◆ Goal of the exercise
Find each line in the material below that contains the word "click", matching case exactly, and copy those lines.

◆ Task material
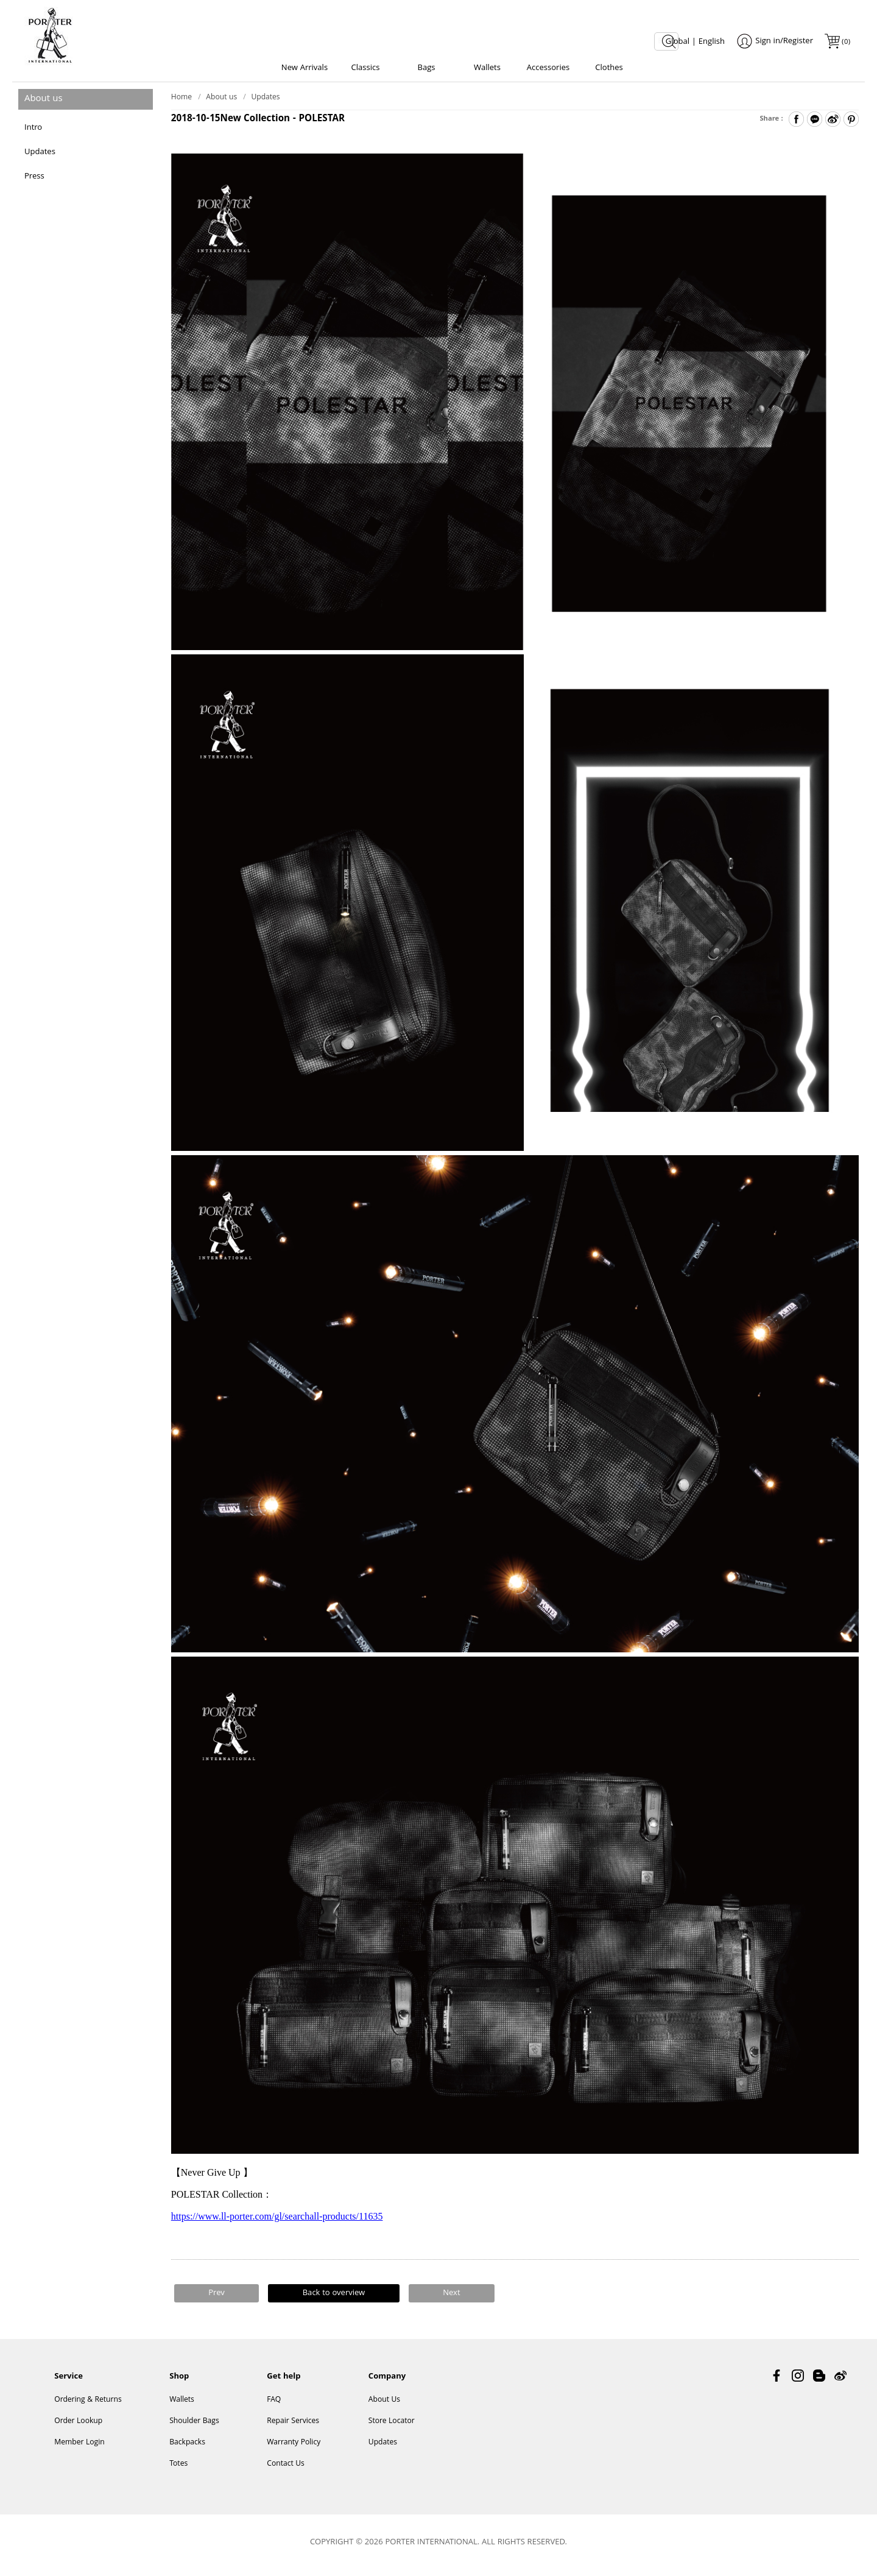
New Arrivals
* * *
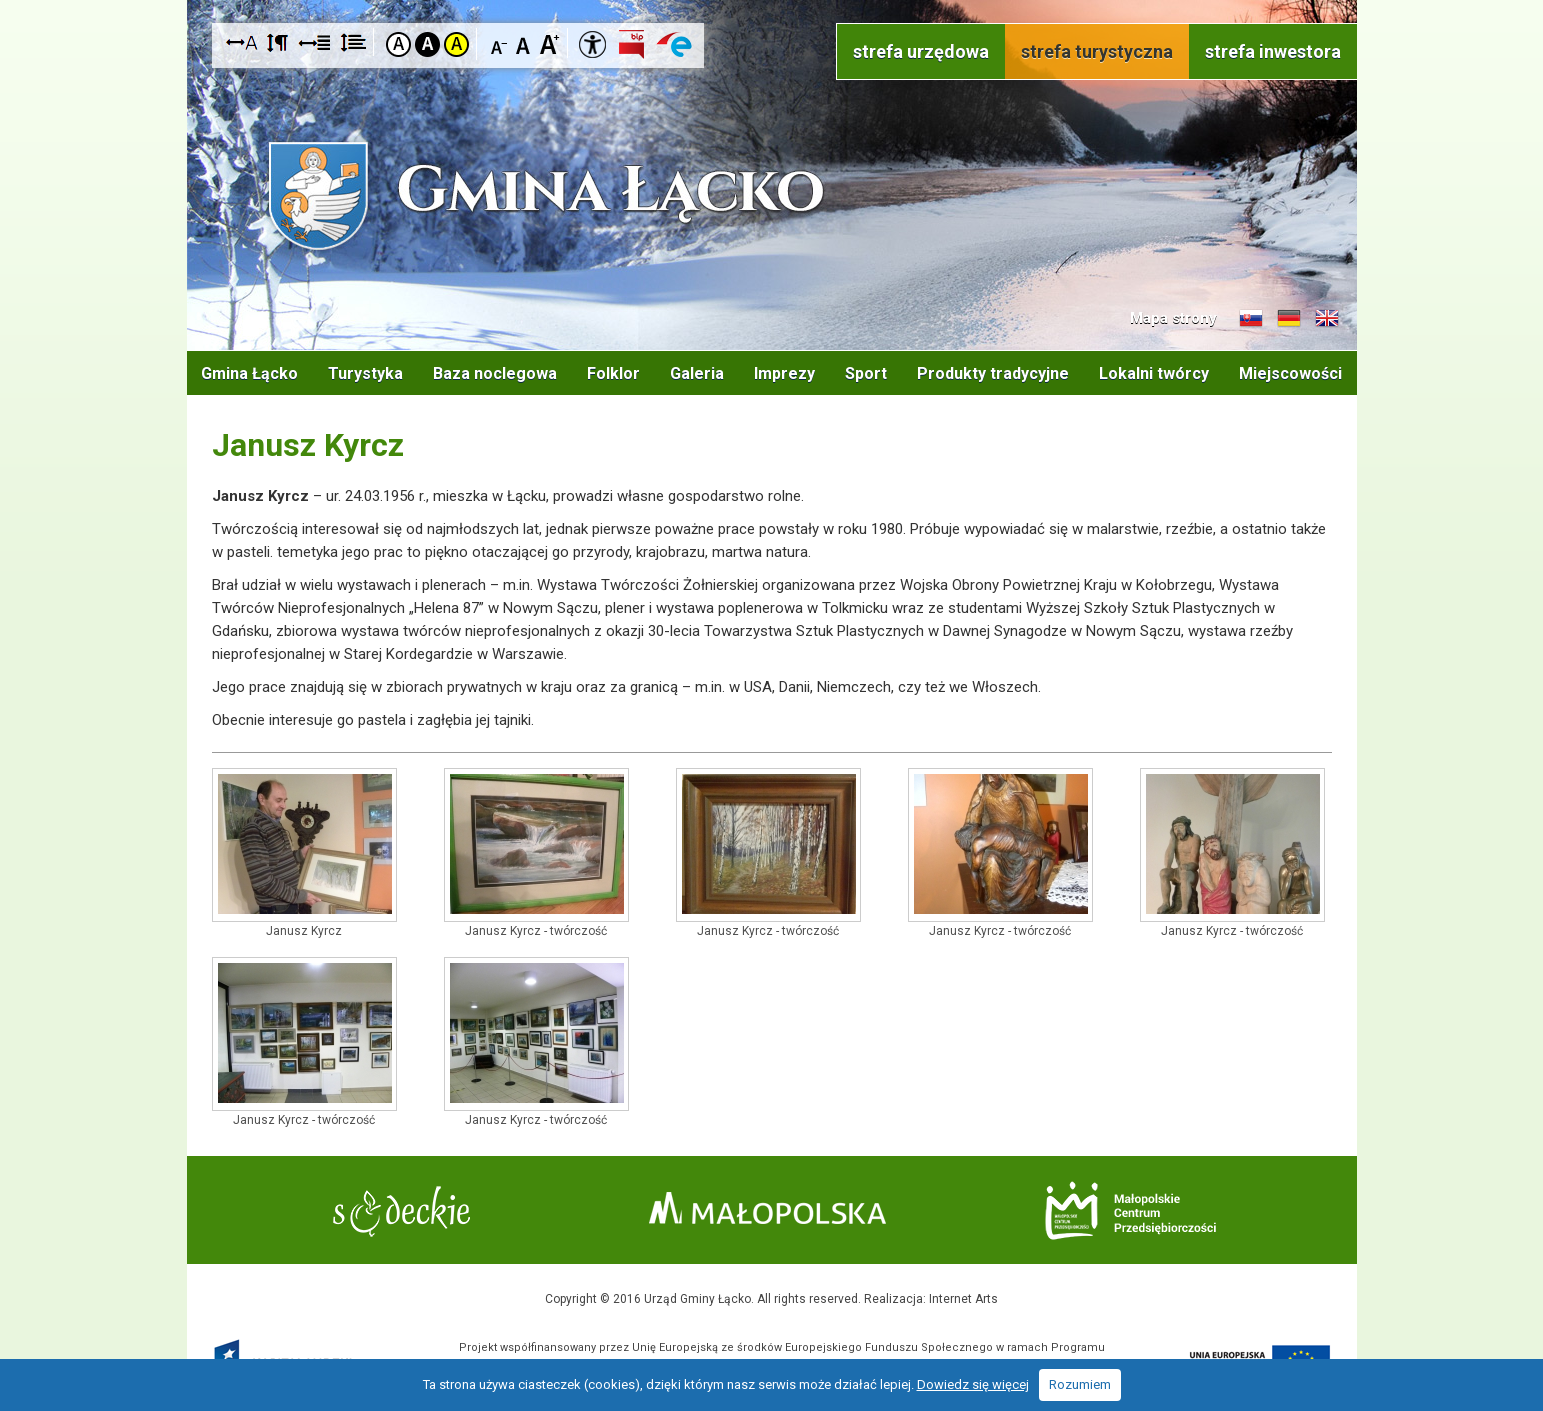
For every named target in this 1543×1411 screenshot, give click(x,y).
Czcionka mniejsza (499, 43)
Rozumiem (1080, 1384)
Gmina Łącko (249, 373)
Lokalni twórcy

◆ Exercise result
For every named target in this 1543×1411 screenshot, give click(x,y).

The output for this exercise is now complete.